自分からはっきりと彼との関係を断ち切るべきだったんだと思う。
そうして初めて雪月真白は、進藤湊と雨月涼奈とのしがらみから逃れることが出来る。
そうじゃなければ、凛莉ちゃんと向き合っていいはずがなかったんだ。
「そうか、そうか……。お前、どんどん変わっていったもんな。そういうことだったか」
「うん、そういうこと」
進藤くんは自分に言い聞かせるように頷き続ける。
「オッケー、そういうことなら分かったぜ」
「いいの……?」
わたしの言っている事は、進藤湊と雨月涼奈との関係性を断ち切ることだ。
それを彼が、こんなにもすぐに受け入れてくれるとは思わなかった。
「幼馴染の腐れ縁だぞ。
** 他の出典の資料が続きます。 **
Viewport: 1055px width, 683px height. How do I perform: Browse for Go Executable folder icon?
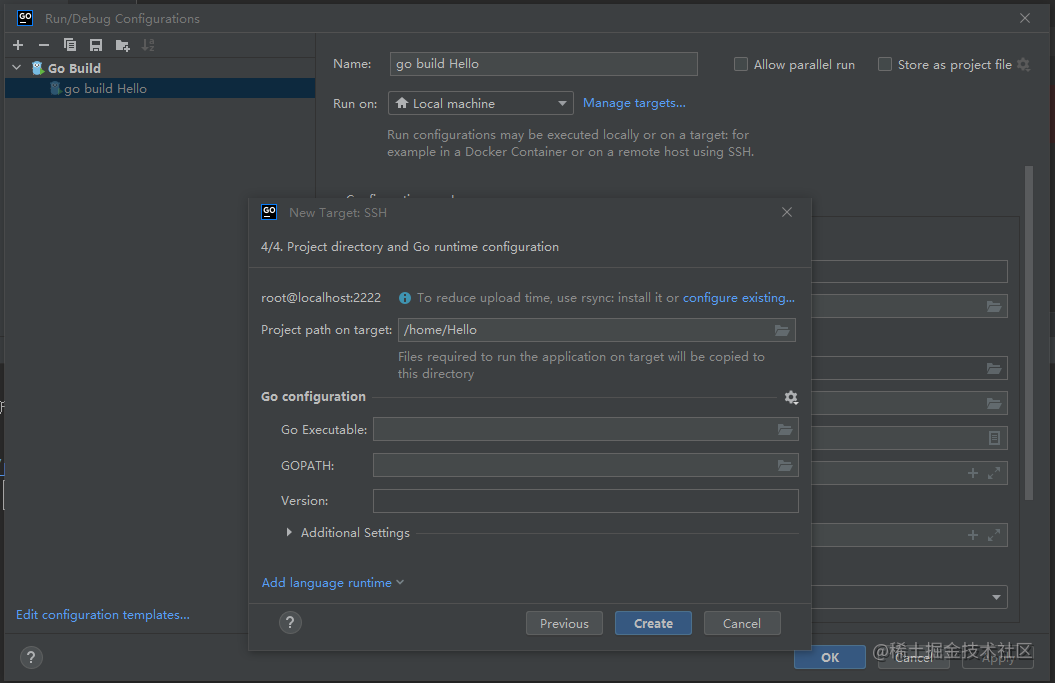click(786, 430)
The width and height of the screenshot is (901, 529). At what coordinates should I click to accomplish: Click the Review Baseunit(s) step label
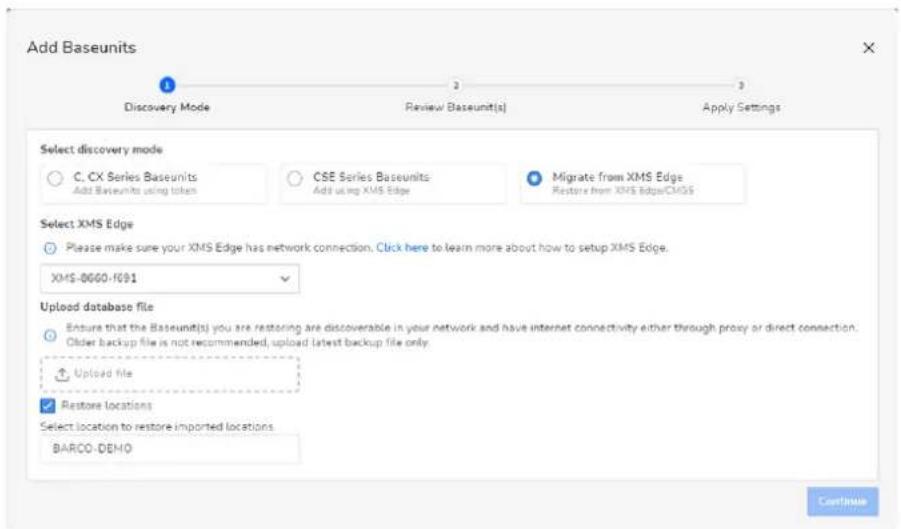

お前の本気度くらい分かるし、それを否定するほど俺も野暮じゃねえよ」
ぐっ、と進藤くんは拳を突き出してくる。
多分、拳を突き合わせてグータッチしたいのだろう。
でもそれ、女の子にすることじゃないんだけどなぁ……。
「ありがとう」
それでもまあ恥ずかしいけど、拳を突き出す。
理解してくれた進藤くんに感謝して。
ゴツン、と意外に硬い拳の感触が返ってくる。
よし。
これで後は、凛莉ちゃんに……。
――ガガッ!
「え……?」
廊下側の扉の方から物音がした。
ガラスに映り込んだ茶色の髪がなびいて、そのまま消えていく。
でも、直観的に分かった。
凛莉ちゃんだ。
きっとそうだ。
凛莉ちゃんがそこにいたんだ。
「涼奈、行けよ」
「え、進藤くん誰か分かったの?」
髪の毛が一瞬映り込んだだけなのに。
「いや全然」
「じゃあ何で言ったの……」
「でも展開的にお前だろ、こういうのって」
「……」
ほんとテキトーでいい加減だけど。
そのはずなのに、迷いは消えた。
きっと、伝えるのは今なんだと思って廊下へ駆け出す。